**WHAT TO WORK ON:**
[A] Answer these from the text on phosgene, one line each:
(i) How many tons of chemical weapons were used during World War I?
(ii) What 1925 agreement prohibited the use of chemical warfare?
(iii) What has to be done to brake cleaner for it to produce phosgene?
[B] Reproduce the text on phosgene exactly, everything from "This brief infographic" down to "and Allied deaths.".

This brief infographic describes the dangers of phosgene exposure. Phosgene is a potentially deadly gas that should be avoided at all costs. Phosgene gas is created when heat is applied to brake cleaner, making it a potential hazard to welders. While a dust and fume collector will not eliminate phosgene, you can take proper precautions to avoid it.
Over 100,000 tons of various chemical weapons were used during World War I. One of these was responsible for 85% of chemical warfare-related deaths. Mustard gas is typically the first World War I chemical weapon that comes to people’s minds. However, it was another gas that was responsible for 76,000 Axis and Allied deaths.
Phosgene exposure was the deadliest chemical weapon used during World War I
The Geneva Protocol of 1925 prohibited the use of chemical warfare but did not totally eliminate the risk of phosgene exposure. The risk is now present in the welding community. When heat is applied to brake cleaner, it has the potential to produce phosgene. Cleaning metal with brake cleaner before welding can be potentially deadly.

**DATA EXTRACT:**
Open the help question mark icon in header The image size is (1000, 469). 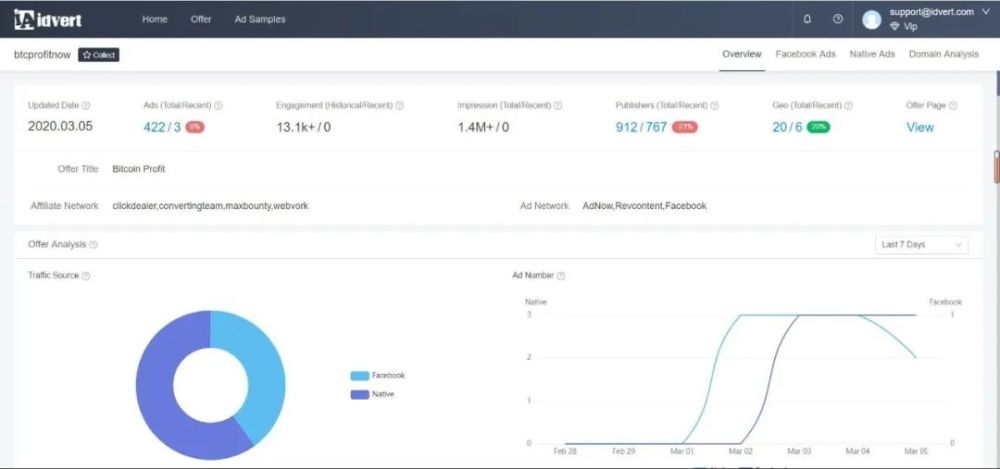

**LIST OF ANSWERS:**
[A]
(i) Over 100,000 tons.
(ii) The Geneva Protocol of 1925.
(iii) Heat has to be applied to it.

[B]
This brief infographic describes the dangers of phosgene exposure. Phosgene is a potentially deadly gas that should be avoided at all costs. Phosgene gas is created when heat is applied to brake cleaner, making it a potential hazard to welders. While a dust and fume collector will not eliminate phosgene, you can take proper precautions to avoid it.
Over 100,000 tons of various chemical weapons were used during World War I. One of these was responsible for 85% of chemical warfare-related deaths. Mustard gas is typically the first World War I chemical weapon that comes to people’s minds. However, it was another gas that was responsible for 76,000 Axis and Allied deaths.